### What you will do:
Copy out every line of the listing word for word, leaving the pictures out of your answer.

___ Record set

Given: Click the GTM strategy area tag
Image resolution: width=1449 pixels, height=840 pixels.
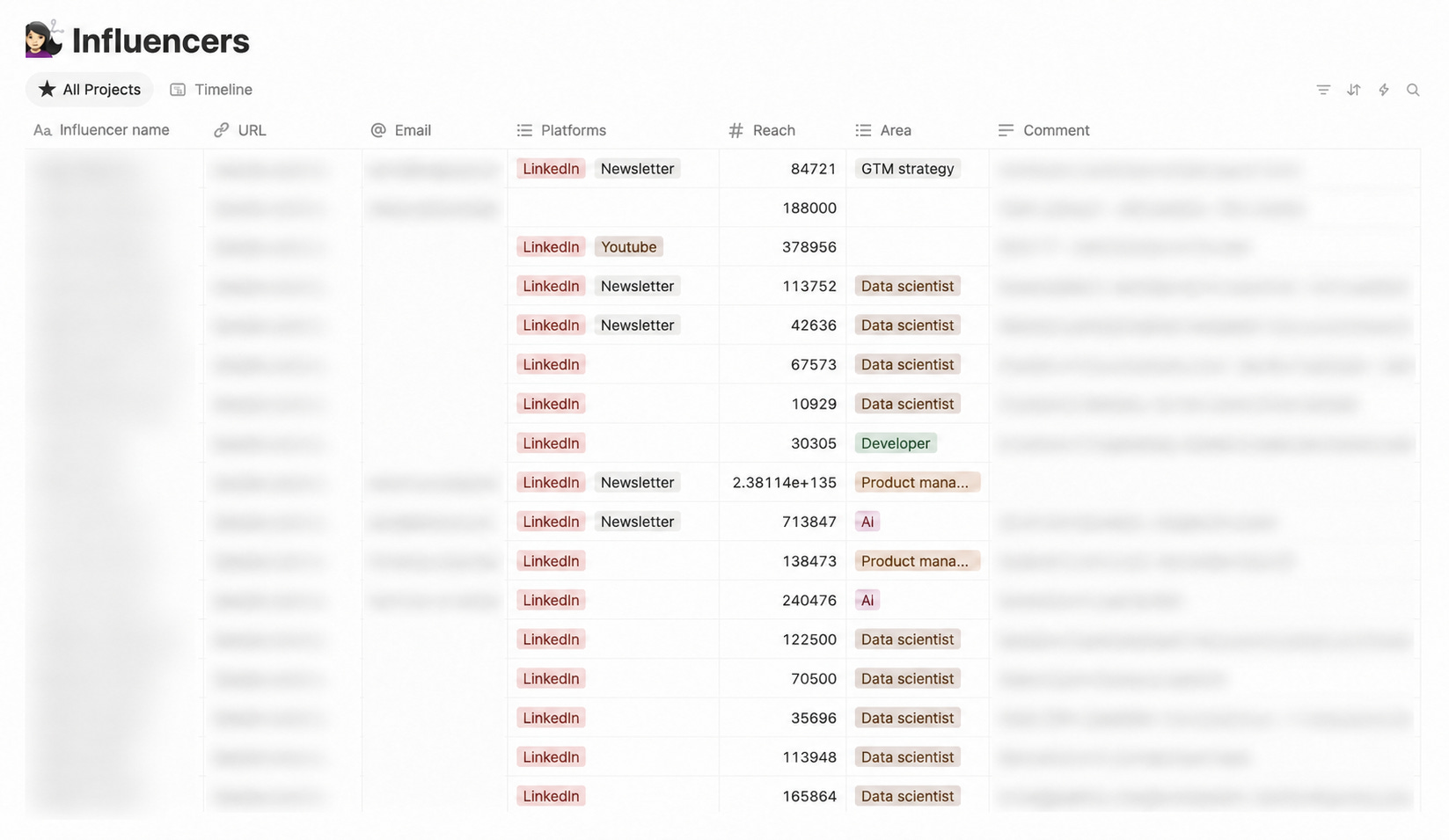Looking at the screenshot, I should [x=907, y=169].
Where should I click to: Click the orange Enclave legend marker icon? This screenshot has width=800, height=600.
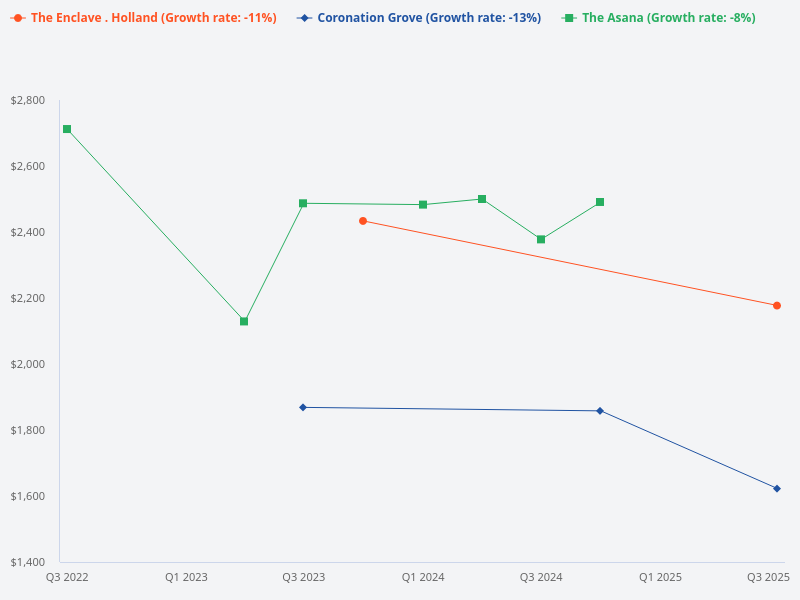click(x=17, y=18)
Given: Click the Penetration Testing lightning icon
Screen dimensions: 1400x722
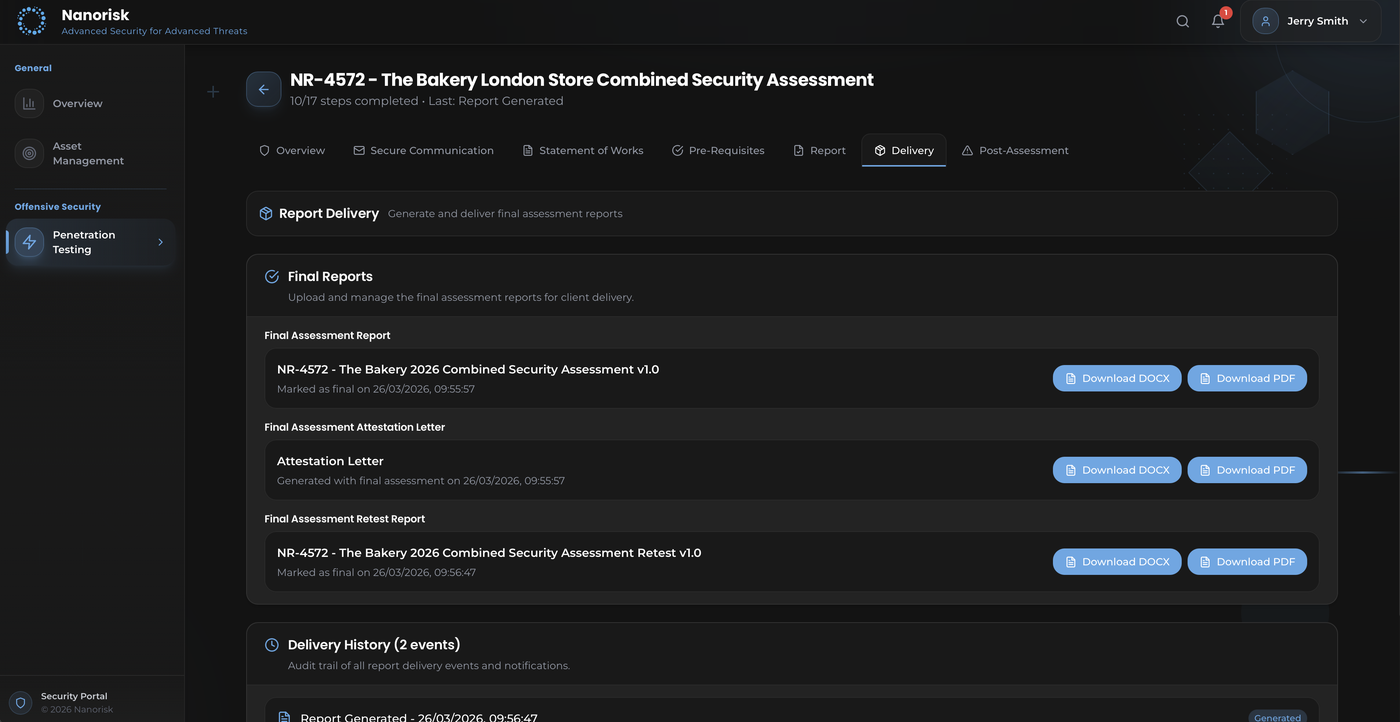Looking at the screenshot, I should (29, 243).
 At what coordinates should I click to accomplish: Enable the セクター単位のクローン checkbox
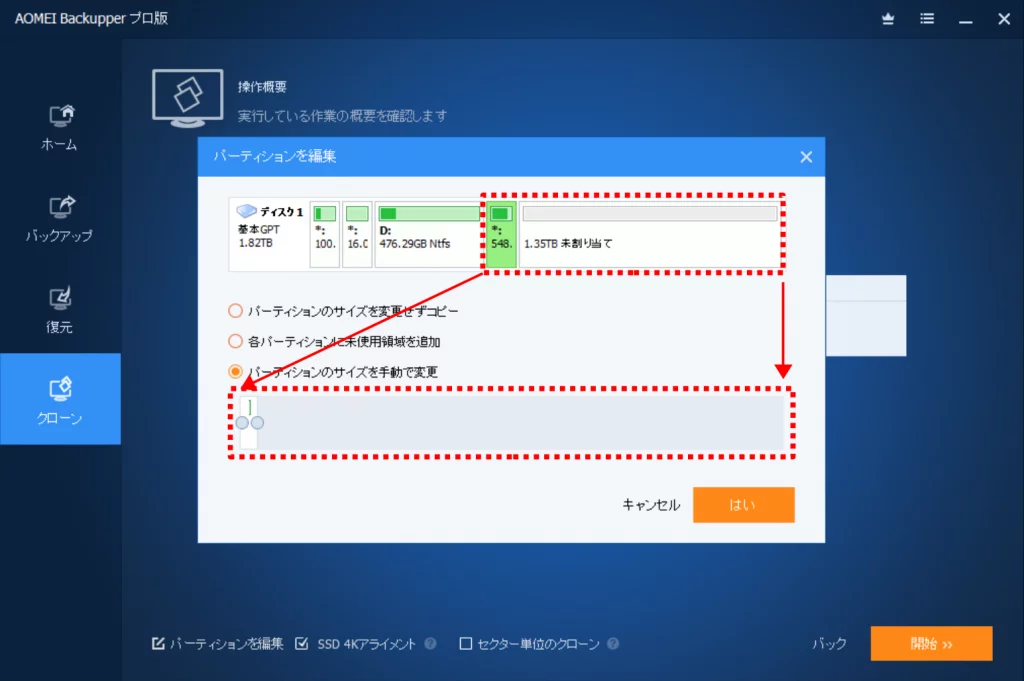click(x=465, y=644)
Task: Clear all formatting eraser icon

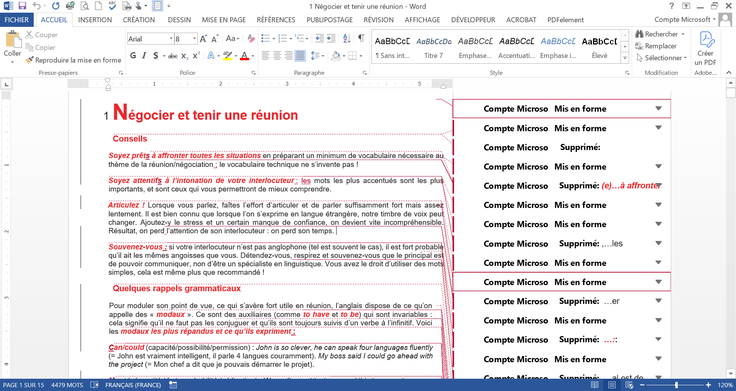Action: (x=251, y=38)
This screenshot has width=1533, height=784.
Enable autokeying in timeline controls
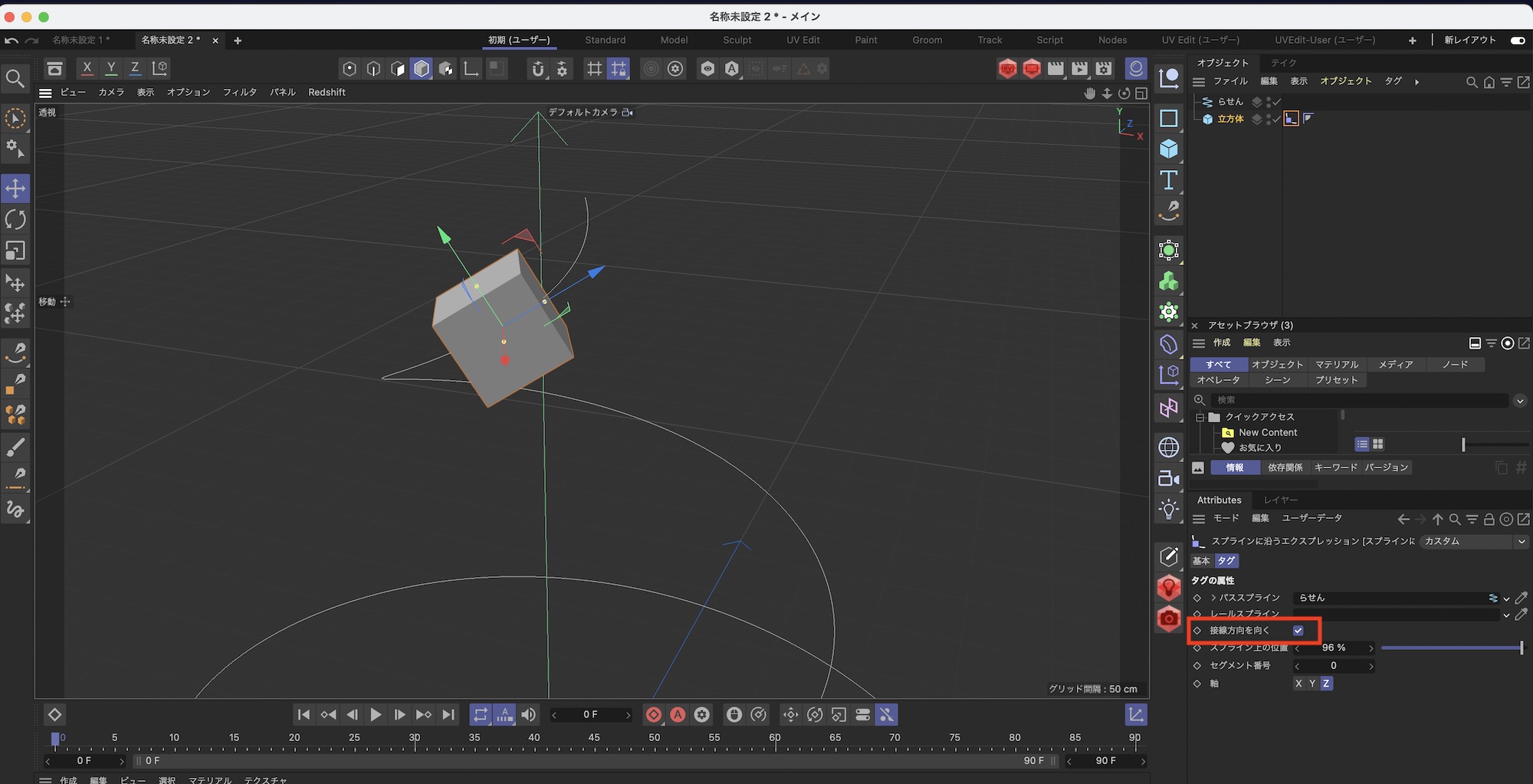(x=678, y=714)
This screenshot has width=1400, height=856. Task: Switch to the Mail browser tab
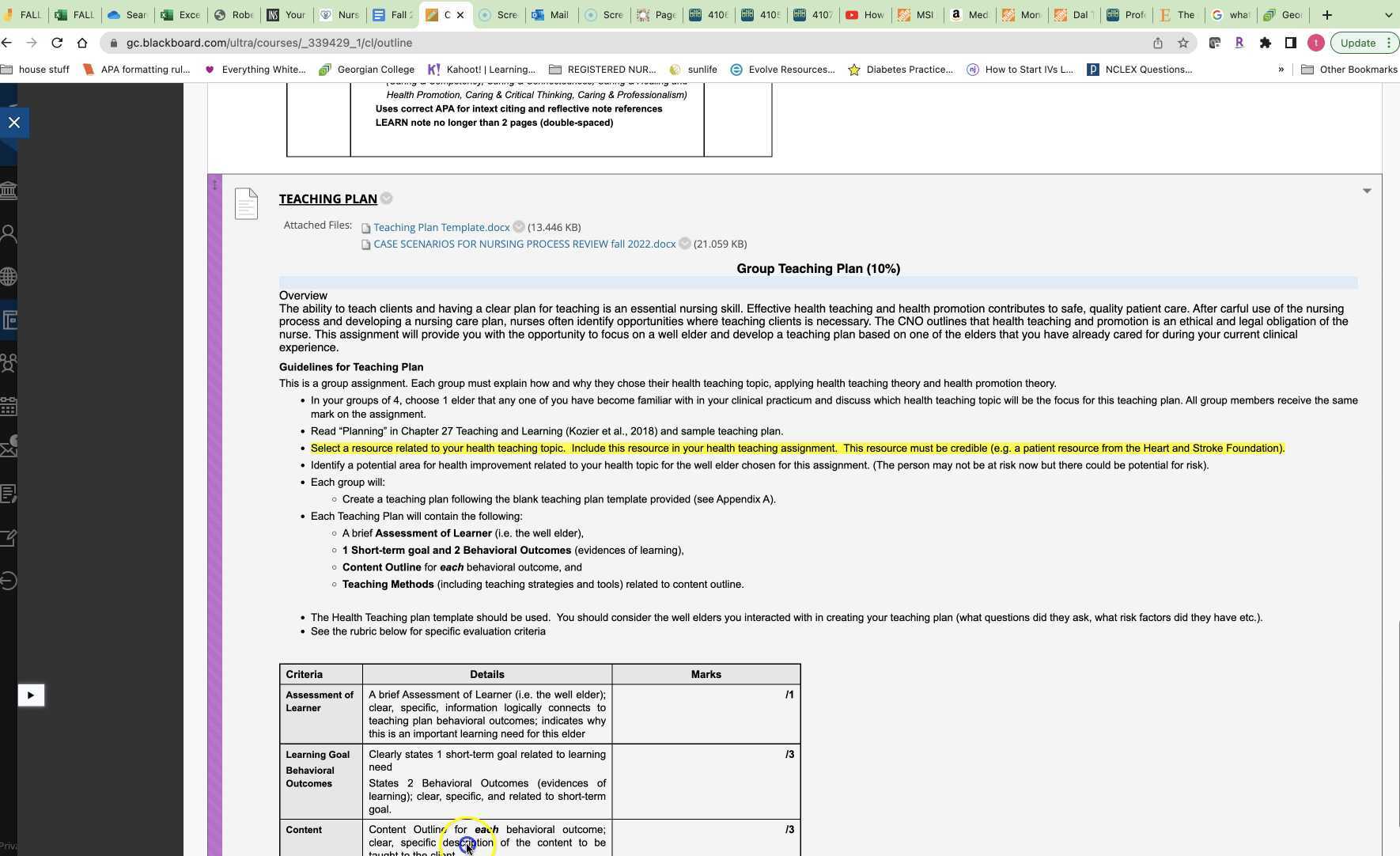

______

### Correct response:
Given: Click the GTM strategy area tag
Image resolution: width=1449 pixels, height=840 pixels.
Looking at the screenshot, I should [x=907, y=169].
Where should I click to: Click the orange Enclave legend marker icon? This screenshot has width=800, height=600.
click(x=17, y=18)
Given: Click the Penetration Testing lightning icon
Screen dimensions: 1400x722
Looking at the screenshot, I should (29, 243).
 At what coordinates should I click to accomplish: Enable the セクター単位のクローン checkbox
click(x=465, y=644)
Task: Clear all formatting eraser icon

Action: (x=251, y=38)
This screenshot has width=1533, height=784.
Enable autokeying in timeline controls
(x=678, y=714)
This screenshot has width=1400, height=856. Task: Switch to the Mail browser tab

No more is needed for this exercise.